Figure GDA0003893168840000061
wherein | · | charging 2 As a function of the Euler squared distance, D (f) i ;θ D ) Is input with a characteristic of f i True output of the temporal modal discriminative model, y i Is the expected output of the modal discrimination model and n represents the number of features. The cross entropy function adopted usually focuses more on guiding feature learning from the aspect of distribution, but the distinguishing model does not need strict learning of the distribution of true values, and the L of the invention adv The difference between the learning result and the truth value of the distinguishing model can be more directly guided by using the Euler power distance, so that the model is adjusted; meanwhile, the label y added at the front part can further select the value of the Euler power distance for guidance, so that the loss calculation is more accurate.
(2.3) calculating the similarity formula of the first branch image feature v and the first branch text feature t as follows:
Figure GDA0003893168840000062
and (4) utilizing a positive and negative example combination loss function to pull the distance between the features and the positive examples closer and push the distance between the features and the negative examples farther. The loss function is as follows:
Figure GDA0003893168840000063
Figure GDA0003893168840000064
L trip =L trip,v +L trip,t
in order to make the distance between the positive example and the negative example as far as possible and enable the model to generate features which fully represent the distance between the positive example and the negative example, the prior art uses a triple loss function and utilizes a max function to regulate and control the distance between the positive example and the negative example to be increased. The method directly calculates the difference value of the similarity of the positive case and the negative case, and regularizes by using the sum of the positive characteristic distance and the negative characteristic distance of the molecule, so that the distance between the positive case and the negative case can be directly increased; meanwhile, the positive and negative characteristic distance part of the numerator can control the weight of different positive and negative example combinations, and the distances of different positive and negative examples are different. With respect to the image of playing basketball in this embodiment,
Figure GDA0003893168840000065
namely that a group of players play basketball on a basketball court,
Figure GDA0003893168840000066
it is "one dancer dancing in a dance hall in a jazz".
(2.4) guiding the characteristics F (including images and texts) generated by the characteristic generation model by using a similarity regularization minimization loss function, and reducing the distance and loss of the image and text characteristics with the same semantics betterFunction L min Comprises the following steps:
Figure GDA0003893168840000067
Figure GDA0003893168840000071
L min =L min,v +L min,t
(2.5) for class distinctiveness within the learning modality, the first branch image feature v and the first branch text feature t are converted into class probabilities by a Softmax function p. Defining a probability normalization loss function L label
Figure GDA0003893168840000072
The cross entropy function generally employed is too single, L of the present invention label The truth value l and the generated characteristics are comprehensively considered, the difference of the distribution of the truth value l and the generated characteristics can be better described by using the mean value of the truth value l and the generated characteristics, the generated characteristics are prevented from being over-fitted to the truth value, and therefore a more accurate distribution gap is given.
(2.6) the overall loss function can be divided into a feature generation loss function L gen And a modal discrimination loss function L adv The feature generation loss function is defined as the sum of a positive and negative case combination loss function, a similarity regularization minimization loss function and a probability normalization loss function:
Figure GDA0003893168840000073
the loss L of the integral model needing to be optimized is L gen And L adv The difference between:
Figure GDA0003893168840000081
(2.7) updating the parameters of the first branch feature generation model into a normal gradient return, wherein the parameter updating method of the second branch feature generation model comprises the following steps:
Figure GDA0003893168840000082
Figure GDA0003893168840000083
where k controls the ratio of addition, in this example 0.8.
And (2.8) in the training process, alternately and circularly updating the feature generation model network and the modal distinction model network.
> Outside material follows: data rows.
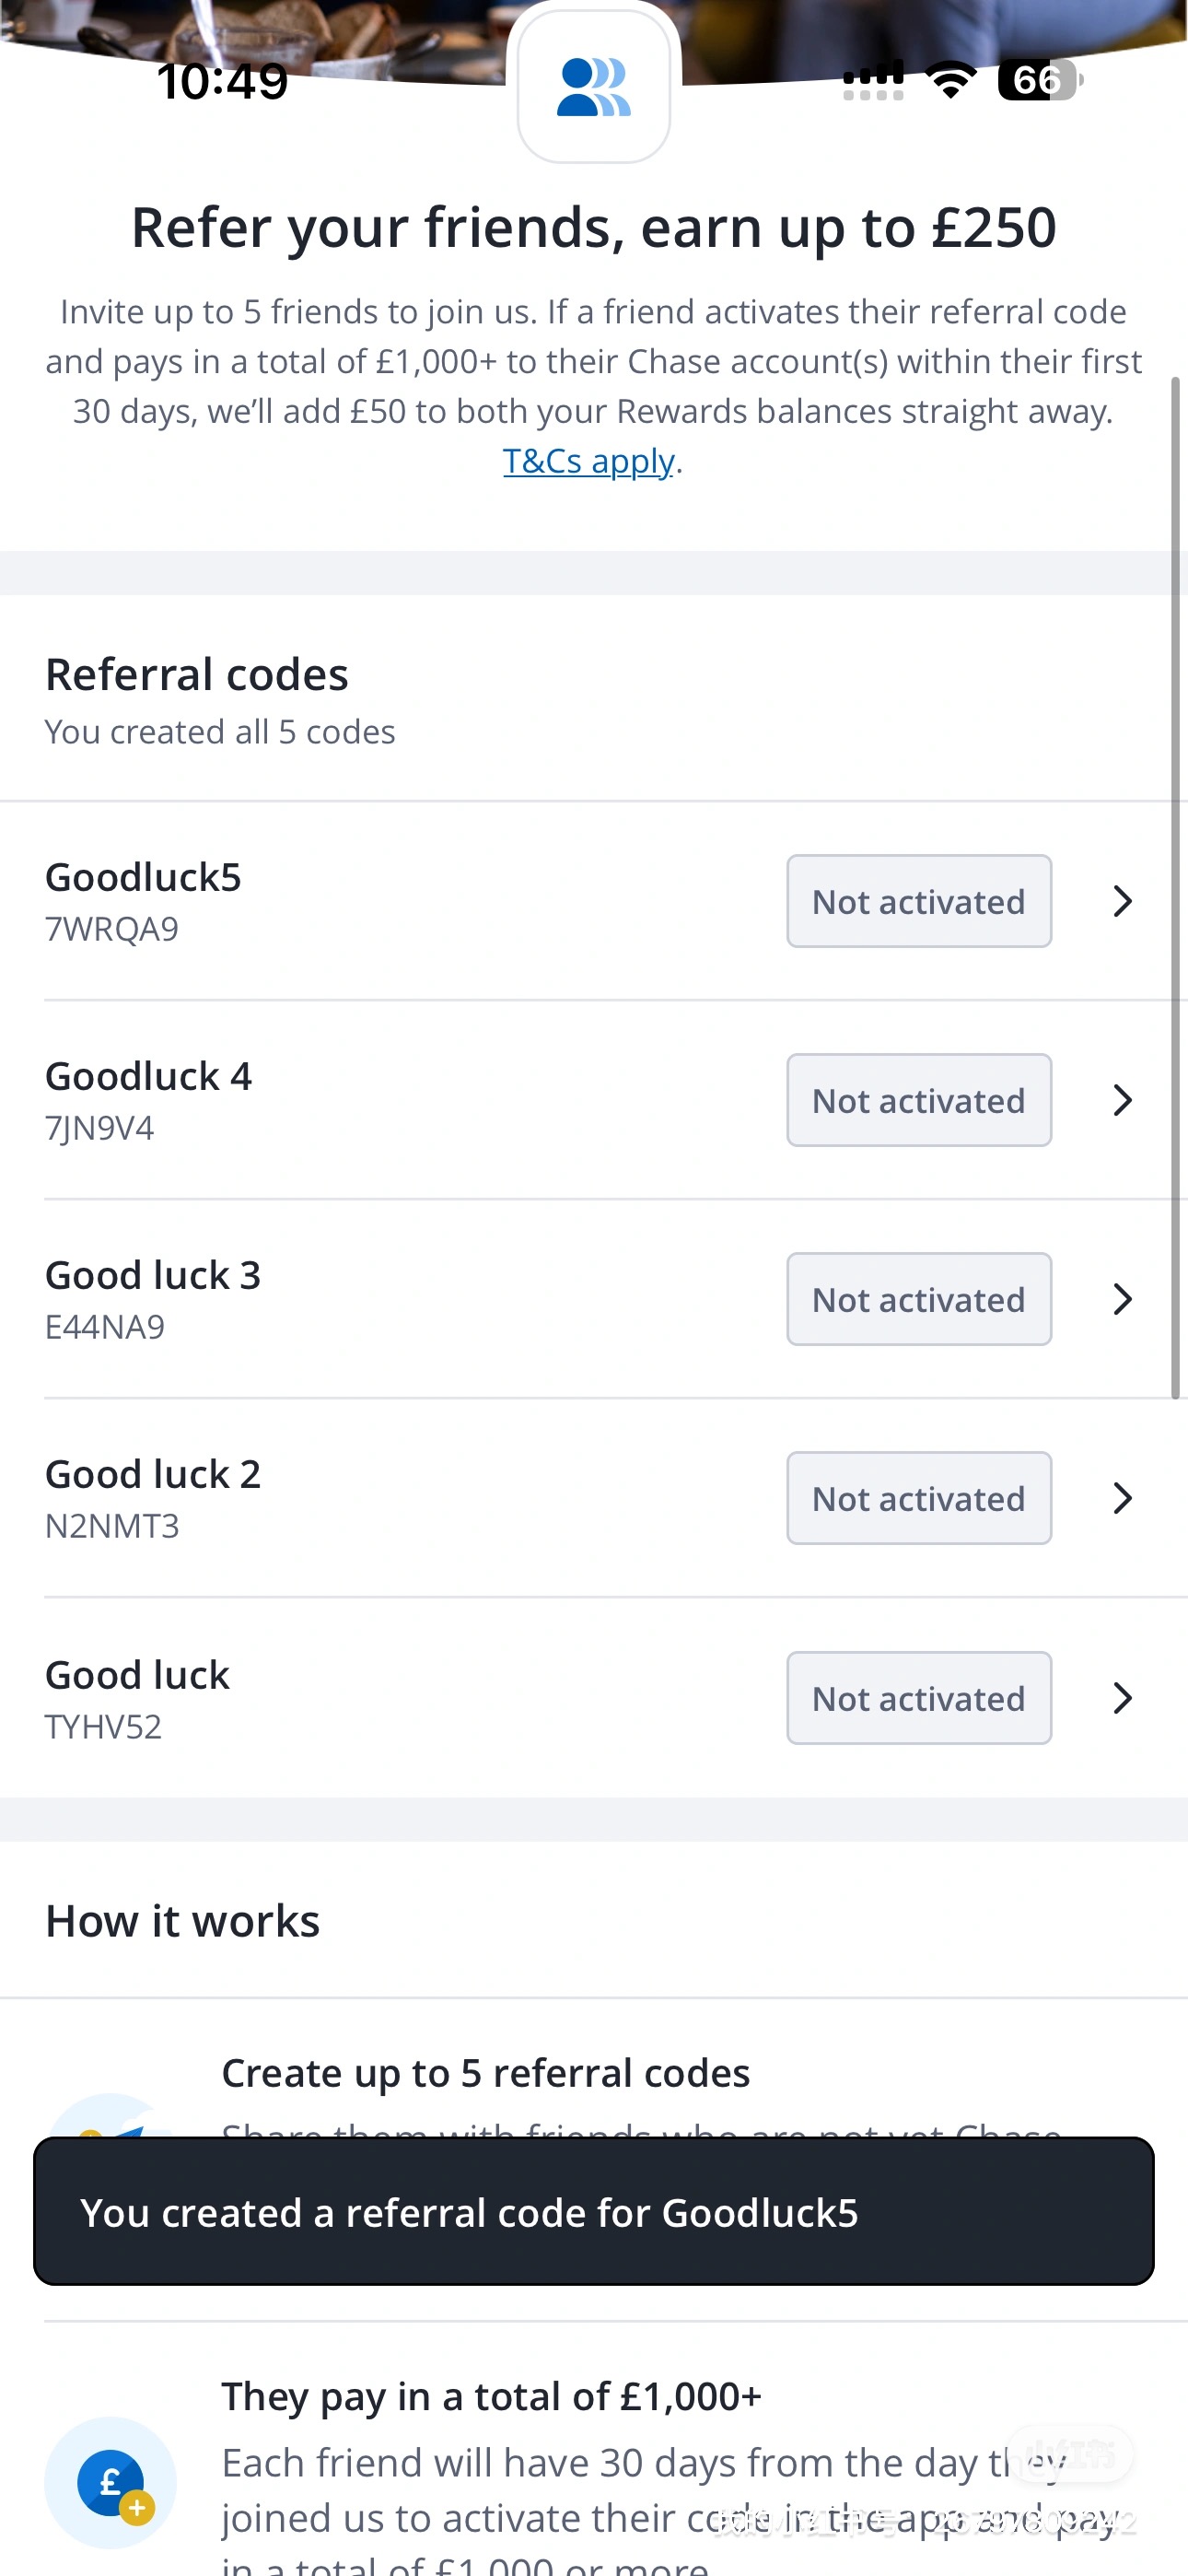Tap the Wi-Fi status icon
Viewport: 1188px width, 2576px height.
pyautogui.click(x=950, y=80)
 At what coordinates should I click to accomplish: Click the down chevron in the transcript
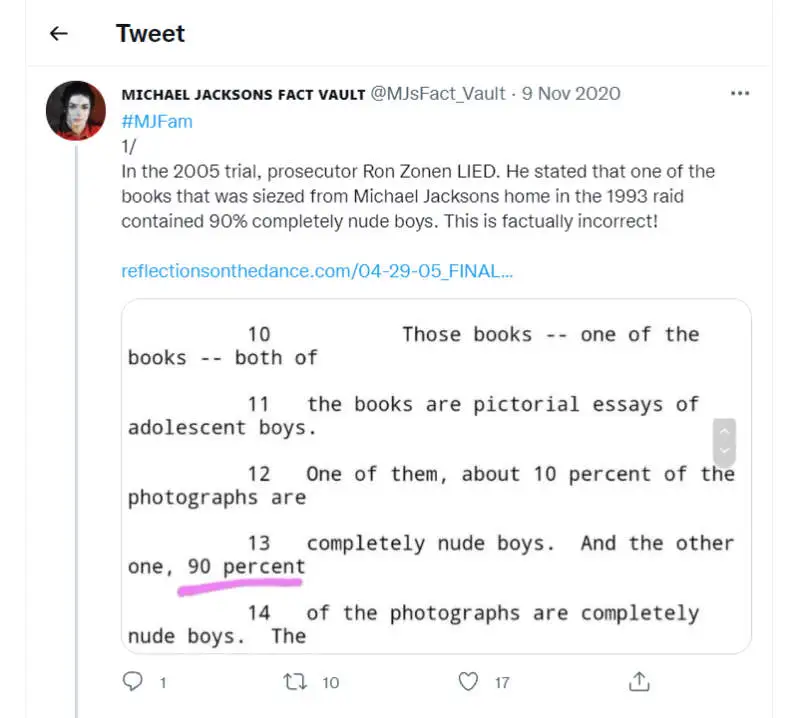point(725,451)
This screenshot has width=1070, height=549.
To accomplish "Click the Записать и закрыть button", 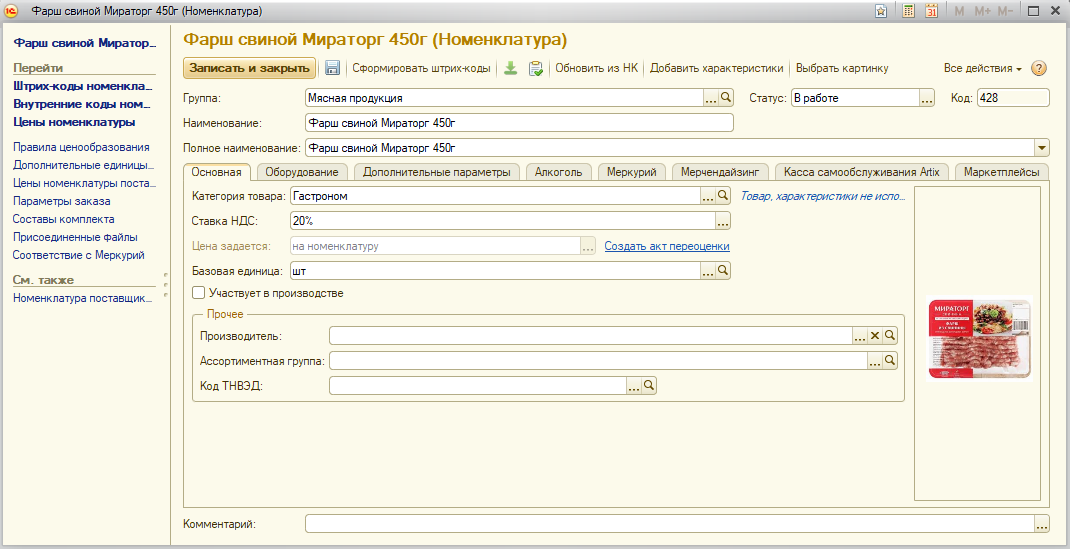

Firstly, optimizing the network parameters of the feature generation model by using a loss function L, then distinguishing the network parameters of the model according to the loss function-L optimization mode obtained by the features output by the new feature generation model, and repeating the staggered iteration for multiple rounds.
(3) And calculating the similarity according to the first branch image characteristic v and the first branch text characteristic t, wherein the highest similarity is the result of image-text retrieval.
Taking the preprocessed test data set as the input of the trained model, only using the first branch image feature v and the first branch text feature t to carry out similarity operation, and using the similarity function to calculate | | · | as well as the similarity function sim . The image and text groups with the highest similarity scores are the corresponding content of the match. In this embodiment, the similarity value between the image and the text "a team of players playing basketball on a basketball court" is 0.91, and the similarity value between the image and the text "a dancer dancing in a dance cup" is 0.26, so that the matching degree between the image and the "a team of players playing basketball on a basketball court" is higher.
(4) The user inputs a specific image or text, and the text or image result with the highest similarity can be retrieved by following the prediction process. The user inputs a picture of playing basketball, and according to the calculated similarity result, the retrieval result is the text "a group of players play basketball on the basketball court". Similarly, the user inputs the text to obtain a photo which is also bound to play basketball.
The method provided by the invention is verified through experiments, and the test data set used in the experiments is Pascal sequence dataset, which is one of the commonly used cross-modal retrieval data sets. The evaluation index used is the mean average of precision (mAP), i.e. the mean of the precision (AP) of all test samples. For the first K search results of a test sample, the accuracy AP @ K is expressed as follows:
Figure GDA0003893168840000091
where N represents the total number of correct items in the first K search results, N V Indicating that the result of the Vth search is 1 if the result is correct, and is 0 otherwise.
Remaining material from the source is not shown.